Exercise requirements:
• 1. In the patch below, rewrite the paragraph beginning "Note that the CTS test" more briefly, keeping its main facts.
• 2. In one to three sentences, please explain what the patch below gives as the apparent reason the issue's failure occurred even though the CTS test was already enabled.
• 3. Which file does the patch below change?

Document segment:
=====
From 2ec4bb1dd2a868c7b39823b0698c1dfe1459e7d1 Mon Sep 17 00:00:00 2001
From: Andy Leiserson <aleiserson@mozilla.com>
Date: Thu, 8 Jan 2026 11:33:06 -0800
Subject: [PATCH 1/2] Round max_vertex_buffer_array_stride down to a multiple
 of 4

Fixes #8846

Note that the CTS test in the issue is already enabled
(`webgpu:api,operation,vertex_state,correctness:non_zero_array_stride_and_attribute_offset:*`).
It seems the failure only appears on specific hardware/drivers.
---
 wgpu-hal/src/auxil/mod.rs | 1 +
 1 file changed, 1 insertion(+)

diff --git a/wgpu-hal/src/auxil/mod.rs b/wgpu-hal/src/auxil/mod.rs
index 8692b273c11..a80ac039e23 100644
--- a/wgpu-hal/src/auxil/mod.rs
+++ b/wgpu-hal/src/auxil/mod.rs
@@ -136,6 +136,7 @@ pub(crate) fn apply_hal_limits(mut limits: wgt::Limits) -> wgt::Limits {
     // it may duplicate some of these limits.
=====
Data section:
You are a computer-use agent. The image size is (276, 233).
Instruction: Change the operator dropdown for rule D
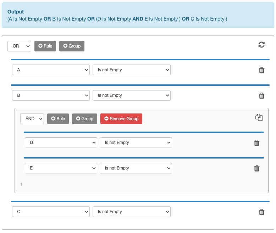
=====
Solutions below:
• 1. The CTS test from the issue (`webgpu:api,operation,vertex_state,correctness:non_zero_array_stride_and_attribute_offset:*`) is already enabled. The failure seems to occur only on specific hardware/drivers.

• 2. The patch notes that the failure seems to appear only on specific hardware/drivers. So the enabled CTS test would not have shown it everywhere.

• 3. wgpu-hal/src/auxil/mod.rs